Historic Devonport Ferry Returns


The 105-year old wooden former Devonport ferry the Kelstrel has tied up again at Auckland’s waterfront.

She is moored at Queens Wharf after coming up from Tauranga which has been her home for some years.

A Tauranga businessman had bought it off Fullers and tried to run it as a restaurant business after the ferry was tied up on the Tauranga waterfront but that business closed a couple of years ago.

The 39m Kestrel is the last survivor of Auckland’s original harbour fleet and now a preservation society is looking at options after bringing it up from Tauranga.

The society’s site says the boat was built at Chas Bailey & Sons boatyard in Auckland and launched in December 1905 , the second of the Albatross class of double-ended passenger ferry steamers intended for the Devonport service.




  1. Geoff says:

    Is this the ferry that was moored at Hobsonville, near the Upper Harbour Highway bridge for many years, and before that at Napier?

  2. rtc says:

    Yes it is, I think it was withdrawn from service in the mid 80′s or so, I used to catch it from Devonport everyday until they replaced it with the Kea which still runs.

  3. Andy says:

    Wow. I remember seeing it all run down when moored by the bridge and wondering what on earth it was. It just sat there for years….

  4. James B says:

    I remember it did a run to Devonport around the new millenium (I think they had a series of breakdowns around then and needed to press it into service) it took 25 minutes to cross the harbour!

  5. Lti says:

    Its a shame that the money can not be found to restore its sister the Toroa, which seems to be slowly rotting into the ground next to the motorway in Henderson.

  6. Jon Reeves says:

    The Kestrel and Toroa are extremely valuable pieces of Auckland’s nautical transport history and must be saved. Besides the history, they would be excellent for tourism.

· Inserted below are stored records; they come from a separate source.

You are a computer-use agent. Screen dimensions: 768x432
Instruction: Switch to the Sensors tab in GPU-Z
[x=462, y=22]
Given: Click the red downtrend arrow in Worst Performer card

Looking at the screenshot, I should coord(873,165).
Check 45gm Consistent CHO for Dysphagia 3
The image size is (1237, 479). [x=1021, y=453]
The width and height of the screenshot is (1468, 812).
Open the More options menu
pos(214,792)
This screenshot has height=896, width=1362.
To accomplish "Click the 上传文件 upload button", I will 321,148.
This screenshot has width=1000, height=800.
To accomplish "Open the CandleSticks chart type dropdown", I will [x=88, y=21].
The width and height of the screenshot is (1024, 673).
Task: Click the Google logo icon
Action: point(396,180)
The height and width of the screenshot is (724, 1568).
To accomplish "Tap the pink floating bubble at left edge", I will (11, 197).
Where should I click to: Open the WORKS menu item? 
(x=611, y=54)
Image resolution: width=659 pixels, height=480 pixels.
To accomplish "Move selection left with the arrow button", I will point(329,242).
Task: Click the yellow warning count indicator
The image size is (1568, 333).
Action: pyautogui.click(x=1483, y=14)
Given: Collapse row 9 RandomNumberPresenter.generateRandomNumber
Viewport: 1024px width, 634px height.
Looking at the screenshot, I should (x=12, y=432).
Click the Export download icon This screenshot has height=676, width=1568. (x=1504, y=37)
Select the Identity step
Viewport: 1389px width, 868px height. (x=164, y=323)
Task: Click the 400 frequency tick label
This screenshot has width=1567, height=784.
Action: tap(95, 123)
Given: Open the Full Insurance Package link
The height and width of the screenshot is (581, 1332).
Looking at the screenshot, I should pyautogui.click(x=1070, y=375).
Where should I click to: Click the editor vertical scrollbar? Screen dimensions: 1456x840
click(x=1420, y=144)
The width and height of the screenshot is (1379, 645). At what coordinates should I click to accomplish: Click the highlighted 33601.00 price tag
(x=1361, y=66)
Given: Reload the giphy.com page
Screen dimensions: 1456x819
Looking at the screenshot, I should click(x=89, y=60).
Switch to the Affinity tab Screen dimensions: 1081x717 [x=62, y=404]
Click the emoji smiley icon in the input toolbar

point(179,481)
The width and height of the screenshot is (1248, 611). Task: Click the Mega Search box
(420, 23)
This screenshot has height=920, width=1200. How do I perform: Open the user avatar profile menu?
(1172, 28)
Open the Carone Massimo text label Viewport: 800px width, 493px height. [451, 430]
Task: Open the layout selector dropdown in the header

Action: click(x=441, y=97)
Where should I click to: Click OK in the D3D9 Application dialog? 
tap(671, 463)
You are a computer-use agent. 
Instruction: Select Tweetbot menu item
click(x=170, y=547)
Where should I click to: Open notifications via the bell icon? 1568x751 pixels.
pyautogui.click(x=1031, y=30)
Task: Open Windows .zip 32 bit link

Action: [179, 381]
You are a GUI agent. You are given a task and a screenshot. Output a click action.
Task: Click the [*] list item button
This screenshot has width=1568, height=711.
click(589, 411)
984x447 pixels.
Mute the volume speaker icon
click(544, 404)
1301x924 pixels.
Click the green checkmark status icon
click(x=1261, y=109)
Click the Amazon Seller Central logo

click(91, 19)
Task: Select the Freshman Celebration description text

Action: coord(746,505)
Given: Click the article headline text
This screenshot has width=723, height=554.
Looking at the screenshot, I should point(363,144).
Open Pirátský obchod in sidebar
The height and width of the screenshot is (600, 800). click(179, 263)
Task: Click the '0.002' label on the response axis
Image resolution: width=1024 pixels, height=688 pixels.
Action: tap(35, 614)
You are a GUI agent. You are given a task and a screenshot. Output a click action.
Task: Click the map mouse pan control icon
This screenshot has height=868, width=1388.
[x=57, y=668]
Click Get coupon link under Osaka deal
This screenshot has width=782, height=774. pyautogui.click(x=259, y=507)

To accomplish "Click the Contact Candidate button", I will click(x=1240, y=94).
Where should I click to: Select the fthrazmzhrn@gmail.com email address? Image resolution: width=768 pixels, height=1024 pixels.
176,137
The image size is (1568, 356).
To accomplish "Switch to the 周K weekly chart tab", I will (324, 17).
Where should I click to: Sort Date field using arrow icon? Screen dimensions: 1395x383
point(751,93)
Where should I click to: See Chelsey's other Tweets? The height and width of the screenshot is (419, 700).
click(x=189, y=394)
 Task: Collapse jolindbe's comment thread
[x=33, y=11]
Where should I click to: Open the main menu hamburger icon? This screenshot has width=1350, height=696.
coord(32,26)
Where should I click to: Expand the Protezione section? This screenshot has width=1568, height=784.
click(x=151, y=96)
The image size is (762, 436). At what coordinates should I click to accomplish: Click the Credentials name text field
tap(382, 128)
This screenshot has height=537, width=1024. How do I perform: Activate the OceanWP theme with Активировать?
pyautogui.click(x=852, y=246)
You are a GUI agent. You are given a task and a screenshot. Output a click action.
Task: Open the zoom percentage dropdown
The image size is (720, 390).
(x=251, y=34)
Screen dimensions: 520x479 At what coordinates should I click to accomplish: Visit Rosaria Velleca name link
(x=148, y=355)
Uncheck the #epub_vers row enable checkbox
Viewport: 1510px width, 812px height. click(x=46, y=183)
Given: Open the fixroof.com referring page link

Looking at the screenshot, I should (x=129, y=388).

    The sister ferry, SS Ngairo, was the floating restaurant in the viaduct until the mid 90′s. It is now sitting moored in Tairua.

    The Toroa is really the most valuable of the 3 as the orginal steam engines are intact. The Kestrel was converted to diesel power in the 1950′s.

  7. Joust says:

    Looks like the famous “star” ferries in Hong Kong.

  8. Feijoa says:

    @Geoff, RTC, Andy:
    I think you’re mixing up the (double-ended) Kestrel for a different single-ended (as well as smaller and newer, I think) ship that was moored in the Upper Harbour for many years, if not decades.

    The Kestrel was still operating to Devonport every Friday evening until it was sold by Fullers and sailed to Tauranga in 2002. It would start around 6 or 7pm on Fridays, replacing the Kea for the leisure travellers. A 3 piece jazz band (The BBC) would play downstairs in the bar. A group of regulars would ride back and forwards with beer and music, on what was Auckland’s cheapest and most character-rich harbour cruise.

    The boat was in great operating shape, so it was a real shame when it was sailed down to Tauranga to be permanently moored as a restaurant. The same thing had happened to the Toroa in the 1980s or early 90s, including a stint as a character’s home on Shortland Street, and you can see the state it got into through non-sailing neglect.

    It will probably cost millions of dollars to get the Kestrel back to the condition it had been in, but it would be wonderful if it could return to the harbour and offer us the great times and heritage link it is capable of.

    I’m not sure what the name of the ship was in the Upper Harbour, nor what has come of it. It used to be in the local newspapers every few years either for sale or with a new (wishful) owner who would (finally) get it operating dinner cruises.

  9. Jon Reeves says:

    The single ended ferry moored in the upper harbour was the Baroona I believe.

  10. Feijoa says:

    No, I don’t think it’s the Baroona either, which looks quite different in this article.

    You can still see the other ferry on the Upper Harbour on the google maps satellite image so maybe it’s still moored there?